The Power of Our President

Many of America’s school children are returning to school this week, having “celebrated” a week off that included Presidents Day.  Traditionalists will always call it Washington’s Birthday.  He was perhaps the last President that we had who deserved to be celebrated. Presidents Day should be a day where we question the power of the Presidency.

 

A recent commentary in The Week proclaimed Presidents Day to be the worst holiday.  I have to say that I agree.   “The American presidency is not something to be exalted. It is something that needs to be neutered”, said the author, Bonnie Kristian.  Every four years we spend a couple of billion dollars advertising hyperbolic lies over who should “lead” us.  It’s a process that few think works well and it elevates the office of President to something that it was never meant to be.

Kristian writes:

“President Trump can subpoena journalists’ phone records and call it “national security.” He can prosecute whistleblowers to discourage dissent. He can access mass amounts of warrantless surveillance on ordinary Americans, including triple the telephonic metadata the NSA was able to search before the so-called reforms passed as a result of Edward Snowden’s revelations. He can govern by executive fiat.

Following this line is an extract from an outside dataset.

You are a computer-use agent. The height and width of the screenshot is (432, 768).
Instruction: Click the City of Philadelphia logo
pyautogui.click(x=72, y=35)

He can unilaterally expand military intervention without congressional interference or any geographic boundaries. He can indefinitely detain people in Guantanamo Bay and other secret prisons. He can have a “kill list” of drone strike targets, that can include American citizens secretly assassinated without charge or trial. Some of them can even be teenagers neither suspected nor accused of any crime.

Trump can do all this and more — so, so much more — because the presidency he inherited from Barack Obama, George W. Bush, and their predecessors is, in the apt phrase of The Week’s Ryan Cooper, a turnkey tyranny.”

This is not a criticism of President Trump, but rather it is an indictment of the failure of Congress to maintain the balance of powers.

The President should be similar to a Town Manager: they should enforce laws, preserve life, liberty, and the pursuit of happiness, and nothing else.  The office was meant to be an executive position.  Starting with Teddy Roosevelt, more than 110 years ago, the office has been consolidating power into one person where none should have existed.  What we are left with is power that is much too dangerous for any one person.

Writing at Fee.org last October, Barry Brownstein talked about Hillary Clinton’s “plan” as President.  Brownstein rightfully points out that no President should have a “plan”.  It is Congress that should be the source of legislation, not the Executive Branch.

“So limited were the powers of the president that Charles Pinckney, founding father and signer of the U.S. Constitution, argued against the impeachment clause in the Constitution on the grounds that the president’s powers “would be so circumcised” by the Constitution that presidential abuse would be impossible.

If the president is not to make plans for us, then what? … “Every day, ordinary citizens and entrepreneurs pursue opportunities. No one controls the myriad decentralized decisions and actions that, along the way, solve problems. We don’t need “problem solvers” to tell us the “winning plan.” We need planners and “problem solvers” to stay out of our way.”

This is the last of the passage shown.